→ Consigne 1:
Répondez à ces questions d'après le texte sur le discours coupé par la RAI :
(a) À quelle date a lieu la fête nationale pour laquelle le discours a été écrit ?
(b) Que commémore cette fête ?
(c) Au sein de quel parti Giorgia Meloni a-t-elle grandi politiquement ?
→ Consigne 2:
Relevez toutes les organisations désignées par leur nom propre dans le texte sur le discours coupé par la RAI.
→ Consigne 3:
Prolongez le texte sur le discours coupé par la RAI à partir de sa dernière phrase.

→ Texte fourni:
Il y a quelques jours, The Guardian a décrit la façon dont la RAI, qui est la société publique de télévision et de radio en Italie, avait coupé un court discours1. Le discours était celui d’Antonion Scurati, écrivain et universitaire de renom, qui l’a écrit à l’occasion de la grande fête nationale du 25 avril. Cette fête commémore la victoire du peuple italien contre l’occupation nazie pendant la Seconde Guerre mondiale. Cependant, la RAI a décidé de ne pas le laisser prononcer l’intégralité du discours à la télévision.
Giorgia Meloni, l’actuelle première ministre du gouvernement de coalition de la droite dure, a grandi politiquement au sein du parti néo-fasciste MSI. Elle était une jeune activiste dans la région de Rome. Bien qu’elle et son parti aient pris leurs distances avec certains aspects de la période fasciste – par exemple, la persécution de la communauté juive – ils n’ont pas complètement répudié ce régime.

→ Données fournies:
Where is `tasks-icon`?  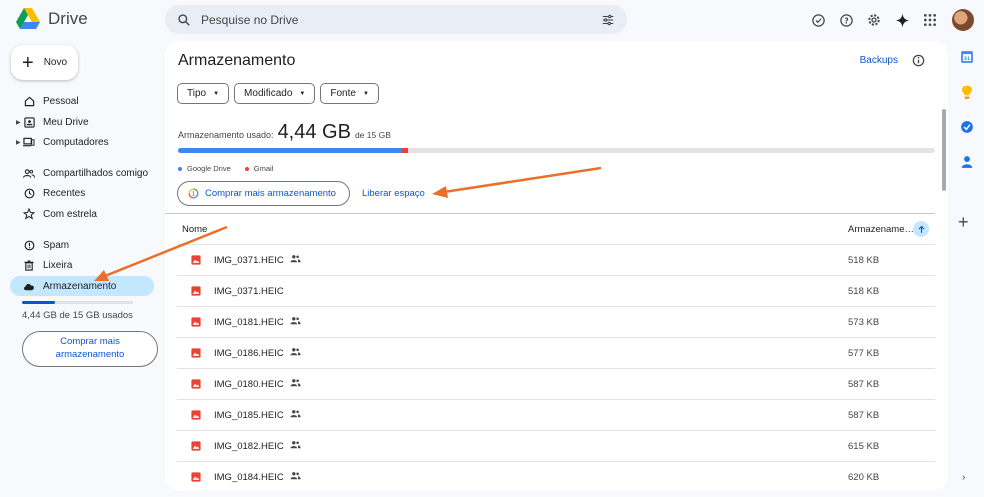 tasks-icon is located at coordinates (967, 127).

==

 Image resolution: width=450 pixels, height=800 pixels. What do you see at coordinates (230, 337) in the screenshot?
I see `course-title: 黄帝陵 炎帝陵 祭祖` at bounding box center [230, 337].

→ Réponse 1:
(a) Le 25 avril.
(b) La victoire du peuple italien contre l'occupation nazie pendant la Seconde Guerre mondiale.
(c) Le parti néo-fasciste MSI.

→ Réponse 2:
- The Guardian
- La RAI
- Le MSI

→ Réponse 3:
En même temps, ce courant politique tente depuis un moment, et avec un certain succès, de minimiser et même d’éliminer le fondement antifasciste de la Constitution italienne de 1948. J’en recommande la lecture (seulement l’introduction) pour son contenu progressiste – pour autant qu’une constitution bourgeoise le permette – par rapport au cadre britannique.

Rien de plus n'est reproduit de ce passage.